Set designators are not specified in CG98, and may be removed or provided
as a Notio extension.
LambdaDesignator
These designators act as bindable variables or wildcards depending on how
they are configured.
When set to bind, they bind against the first designator they are matched
against. Thereafter, they assume that designator's form for the purposes
of matching.
These can be used for complex operations similar in nature to Prolog queries.
Additions should perhaps be made to assist backtracking query systems.
Relations
(Relation)
Relations consist of a type and arguments (arcs) which
are an ordered list of Concept instances.
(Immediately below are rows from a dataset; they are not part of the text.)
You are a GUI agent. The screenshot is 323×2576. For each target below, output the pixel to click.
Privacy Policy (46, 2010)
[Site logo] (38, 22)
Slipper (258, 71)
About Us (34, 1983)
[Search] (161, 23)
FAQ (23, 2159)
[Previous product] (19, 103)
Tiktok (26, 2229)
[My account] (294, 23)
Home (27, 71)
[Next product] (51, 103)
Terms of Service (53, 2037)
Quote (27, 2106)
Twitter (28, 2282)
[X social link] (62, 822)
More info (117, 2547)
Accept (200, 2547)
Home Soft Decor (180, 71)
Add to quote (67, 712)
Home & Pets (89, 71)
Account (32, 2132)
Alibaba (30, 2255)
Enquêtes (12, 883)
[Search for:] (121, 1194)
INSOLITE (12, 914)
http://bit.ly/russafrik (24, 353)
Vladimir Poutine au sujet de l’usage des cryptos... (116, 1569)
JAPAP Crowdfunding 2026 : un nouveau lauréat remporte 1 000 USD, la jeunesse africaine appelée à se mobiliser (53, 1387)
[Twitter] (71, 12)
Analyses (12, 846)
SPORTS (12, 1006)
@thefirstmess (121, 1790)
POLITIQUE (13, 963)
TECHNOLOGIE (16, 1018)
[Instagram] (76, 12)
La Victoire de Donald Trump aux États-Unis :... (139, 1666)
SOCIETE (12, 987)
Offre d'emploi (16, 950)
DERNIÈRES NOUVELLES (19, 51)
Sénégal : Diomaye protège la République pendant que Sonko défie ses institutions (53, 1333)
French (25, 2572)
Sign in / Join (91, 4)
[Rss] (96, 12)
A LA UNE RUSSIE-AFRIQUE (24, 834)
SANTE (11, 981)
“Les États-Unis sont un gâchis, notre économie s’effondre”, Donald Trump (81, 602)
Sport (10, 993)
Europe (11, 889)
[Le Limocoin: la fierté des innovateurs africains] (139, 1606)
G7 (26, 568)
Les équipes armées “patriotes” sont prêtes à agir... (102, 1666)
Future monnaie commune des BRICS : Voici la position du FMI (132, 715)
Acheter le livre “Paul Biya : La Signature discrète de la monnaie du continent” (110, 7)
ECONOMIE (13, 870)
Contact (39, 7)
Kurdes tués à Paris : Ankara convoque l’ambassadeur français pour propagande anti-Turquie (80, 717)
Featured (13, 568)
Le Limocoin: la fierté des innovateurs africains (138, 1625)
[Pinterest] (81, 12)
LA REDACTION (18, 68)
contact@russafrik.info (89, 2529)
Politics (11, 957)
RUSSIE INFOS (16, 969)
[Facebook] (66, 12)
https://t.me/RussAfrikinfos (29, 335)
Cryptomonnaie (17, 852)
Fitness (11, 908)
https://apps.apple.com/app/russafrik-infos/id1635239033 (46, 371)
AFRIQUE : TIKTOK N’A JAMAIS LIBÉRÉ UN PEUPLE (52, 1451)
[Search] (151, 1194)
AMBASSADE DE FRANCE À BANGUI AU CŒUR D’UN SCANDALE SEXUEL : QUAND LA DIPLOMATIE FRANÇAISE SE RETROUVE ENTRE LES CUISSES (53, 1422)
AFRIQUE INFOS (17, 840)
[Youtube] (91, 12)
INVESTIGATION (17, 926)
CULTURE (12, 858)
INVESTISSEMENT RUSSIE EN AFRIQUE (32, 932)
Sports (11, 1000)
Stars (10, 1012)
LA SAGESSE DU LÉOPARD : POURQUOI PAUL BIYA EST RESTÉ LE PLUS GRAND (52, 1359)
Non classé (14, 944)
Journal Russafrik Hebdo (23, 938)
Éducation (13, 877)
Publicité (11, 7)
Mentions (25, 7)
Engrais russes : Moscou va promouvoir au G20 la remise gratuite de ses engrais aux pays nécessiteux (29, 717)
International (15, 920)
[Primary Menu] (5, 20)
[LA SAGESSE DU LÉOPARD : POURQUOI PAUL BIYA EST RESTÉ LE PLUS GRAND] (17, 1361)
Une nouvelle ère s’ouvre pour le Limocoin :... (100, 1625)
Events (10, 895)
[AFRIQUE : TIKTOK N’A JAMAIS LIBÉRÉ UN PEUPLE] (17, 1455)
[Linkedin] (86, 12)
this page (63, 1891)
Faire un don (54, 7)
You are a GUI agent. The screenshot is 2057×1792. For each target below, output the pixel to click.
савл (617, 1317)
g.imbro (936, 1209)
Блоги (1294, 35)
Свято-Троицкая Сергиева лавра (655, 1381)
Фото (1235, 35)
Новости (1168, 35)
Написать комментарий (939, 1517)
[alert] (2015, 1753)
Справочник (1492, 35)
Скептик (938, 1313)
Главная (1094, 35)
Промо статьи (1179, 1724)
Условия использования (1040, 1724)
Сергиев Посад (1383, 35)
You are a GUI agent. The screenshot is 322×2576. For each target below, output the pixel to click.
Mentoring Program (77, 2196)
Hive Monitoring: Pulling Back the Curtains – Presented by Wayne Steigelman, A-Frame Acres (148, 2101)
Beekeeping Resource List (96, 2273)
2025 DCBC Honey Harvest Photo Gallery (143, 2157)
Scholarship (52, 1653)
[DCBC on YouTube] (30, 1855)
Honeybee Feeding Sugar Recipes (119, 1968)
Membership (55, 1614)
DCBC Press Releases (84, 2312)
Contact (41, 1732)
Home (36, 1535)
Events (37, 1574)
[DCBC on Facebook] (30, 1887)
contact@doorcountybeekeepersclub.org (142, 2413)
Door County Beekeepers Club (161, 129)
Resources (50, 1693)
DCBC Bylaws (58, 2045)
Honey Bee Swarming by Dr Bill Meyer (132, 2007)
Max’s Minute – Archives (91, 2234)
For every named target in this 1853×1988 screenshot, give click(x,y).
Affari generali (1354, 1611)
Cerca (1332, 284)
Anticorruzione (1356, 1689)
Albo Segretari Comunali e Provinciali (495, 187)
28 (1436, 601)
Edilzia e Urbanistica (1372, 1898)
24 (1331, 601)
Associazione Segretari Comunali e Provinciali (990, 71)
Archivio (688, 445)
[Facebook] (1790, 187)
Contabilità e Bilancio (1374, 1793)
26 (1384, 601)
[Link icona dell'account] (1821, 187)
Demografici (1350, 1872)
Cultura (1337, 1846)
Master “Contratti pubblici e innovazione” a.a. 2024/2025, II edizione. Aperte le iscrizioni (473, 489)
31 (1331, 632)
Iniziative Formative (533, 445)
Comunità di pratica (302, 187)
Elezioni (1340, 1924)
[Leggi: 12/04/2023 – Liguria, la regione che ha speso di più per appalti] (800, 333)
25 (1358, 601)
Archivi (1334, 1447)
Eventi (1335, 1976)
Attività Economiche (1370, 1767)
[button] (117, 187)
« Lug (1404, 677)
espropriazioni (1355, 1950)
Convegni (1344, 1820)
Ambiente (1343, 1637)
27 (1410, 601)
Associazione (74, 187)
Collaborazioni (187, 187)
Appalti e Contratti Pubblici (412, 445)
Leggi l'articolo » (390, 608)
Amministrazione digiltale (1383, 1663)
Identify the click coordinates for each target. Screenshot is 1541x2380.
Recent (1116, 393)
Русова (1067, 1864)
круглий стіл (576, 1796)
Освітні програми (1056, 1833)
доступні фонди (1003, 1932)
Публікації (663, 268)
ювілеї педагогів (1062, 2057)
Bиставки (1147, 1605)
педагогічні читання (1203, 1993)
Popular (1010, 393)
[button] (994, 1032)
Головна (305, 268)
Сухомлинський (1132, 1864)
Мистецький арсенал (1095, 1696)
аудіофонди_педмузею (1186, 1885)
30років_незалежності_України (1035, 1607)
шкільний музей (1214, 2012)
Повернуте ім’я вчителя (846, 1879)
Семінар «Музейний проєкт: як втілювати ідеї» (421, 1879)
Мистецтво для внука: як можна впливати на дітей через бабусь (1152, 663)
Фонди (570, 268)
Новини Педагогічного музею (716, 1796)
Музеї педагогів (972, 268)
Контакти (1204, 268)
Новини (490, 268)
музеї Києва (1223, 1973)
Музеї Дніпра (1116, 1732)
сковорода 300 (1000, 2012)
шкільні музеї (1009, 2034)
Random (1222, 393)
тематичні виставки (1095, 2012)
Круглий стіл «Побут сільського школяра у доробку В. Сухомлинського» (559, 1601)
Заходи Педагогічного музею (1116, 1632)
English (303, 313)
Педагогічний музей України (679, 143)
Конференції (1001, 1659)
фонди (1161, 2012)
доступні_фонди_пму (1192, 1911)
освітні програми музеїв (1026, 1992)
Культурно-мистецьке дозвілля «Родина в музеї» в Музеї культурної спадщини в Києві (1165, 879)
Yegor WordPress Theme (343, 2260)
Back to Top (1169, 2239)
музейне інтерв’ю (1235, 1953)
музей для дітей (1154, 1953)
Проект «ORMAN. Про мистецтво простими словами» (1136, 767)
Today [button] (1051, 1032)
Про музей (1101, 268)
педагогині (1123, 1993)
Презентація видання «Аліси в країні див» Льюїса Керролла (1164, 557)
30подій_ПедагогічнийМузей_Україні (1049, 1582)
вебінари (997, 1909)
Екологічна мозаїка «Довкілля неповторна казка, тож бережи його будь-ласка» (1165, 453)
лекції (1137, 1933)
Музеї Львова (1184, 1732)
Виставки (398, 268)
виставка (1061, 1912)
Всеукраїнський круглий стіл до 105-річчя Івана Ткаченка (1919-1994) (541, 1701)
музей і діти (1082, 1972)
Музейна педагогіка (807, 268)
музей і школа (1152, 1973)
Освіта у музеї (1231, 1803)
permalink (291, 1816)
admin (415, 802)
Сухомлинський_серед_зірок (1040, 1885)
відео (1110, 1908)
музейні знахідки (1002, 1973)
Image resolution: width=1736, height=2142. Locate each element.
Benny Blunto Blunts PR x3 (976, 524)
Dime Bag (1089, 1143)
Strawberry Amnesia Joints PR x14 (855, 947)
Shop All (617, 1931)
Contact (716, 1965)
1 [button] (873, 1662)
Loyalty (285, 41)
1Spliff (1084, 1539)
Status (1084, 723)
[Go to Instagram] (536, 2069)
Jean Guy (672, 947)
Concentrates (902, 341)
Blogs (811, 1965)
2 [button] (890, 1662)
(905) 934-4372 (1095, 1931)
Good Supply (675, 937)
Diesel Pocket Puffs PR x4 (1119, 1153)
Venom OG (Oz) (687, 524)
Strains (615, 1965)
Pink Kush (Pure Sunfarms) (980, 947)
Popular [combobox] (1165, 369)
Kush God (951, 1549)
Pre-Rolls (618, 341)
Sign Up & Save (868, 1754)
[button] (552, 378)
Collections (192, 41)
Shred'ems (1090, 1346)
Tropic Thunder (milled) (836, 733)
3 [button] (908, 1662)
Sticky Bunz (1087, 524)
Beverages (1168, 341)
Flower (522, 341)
Relations in Notio use
the CG convention that the first argument is an outgoing arc while the
rest are incoming arcs. With this convention, it is unnecessary to
specify arc directions. If a significant number of CG applications
and/or underlying implementations use directed arcs outside of this convention,
the Notio specification should be adjusted accordingly.
Actors
(Actor)
Notio currently provides a baseline level of support
for actors. Essentially, they are treated like Relations but may
have multiple incoming and multiple outgoing arcs. No 'active' functionality
has been defined yet. It is hoped that the CG community will suggest
ways of implementing active actors. It is even possible that a pluggable
actor implementation may be designed so that the behaviour of actors can
be selected dynamically.
Types
(ConceptType, ConceptTypeHierarchy, RelationType, RelationTypeHierarchy)
Concept types and their hierarchies are maintained by
creating a ConceptTypeHierarchy instance and adding ConceptType instances
to the hierarchy. The hierarchy instance can be used to find ConceptType
instances by type label, find subtypes and supertypes, and rearrange type
relationships. The type hierarchy instance acts as a container that
can control queries and changes in order to facilitate thread-safety.
Concept types may be described by a label, a type
definition, or both. For convenience, type relationships can be queried
by calling methods on the type instances themselves. The type instances
are mutable since it would prove difficult to replace a type in all existing
nodes that use it. Since all types are associated with a hierarchy,
this mutability does not seriously impede thread-safety as all changes
can be synchronized via the hierarchy.
RelationTypes and RelationTypeHierarchies work in
a manner almost identical to ConceptTypes and ConceptTypeHiearchies except
that RelationTypes may also specify a 'valence' (number of arcs).
This valence may be left unspecified in which case no restrictions are
placed on the number of arcs a relation may have. This feature is
particularly useful for editing applications where the user may want to
add arcs one at a time. Both Relations and Actors use the RelationTypes
since Actors are considered to be an extension of conceptual relations.
ConceptTypeDefinitions and RelationTypeDefinitions
are based on an Abstraction class which contains a Graph object and specifies
the Concepts that act as formal parameters in the Abstraction.
Knowledge Bases
(KnowledgeBase, MarkerSet, IndividualMarker)
A knowledge base is an optional component provided chiefly
as a convenient means for grouping together the type hierarchies and a
marker set into a single object. Additionally, a KnowledgeBase can
have an 'outermost context', which is a single Concept node that has a
DescriptorDesignator. This allows a KnowledgeBase to act as the ultimate
container of a compound graph and is consistent with the CG98 definition
of a knowledge base.
A MarkerSet is a set of Markers. Markers are
conceptually associated with an individual in the universe of discourse.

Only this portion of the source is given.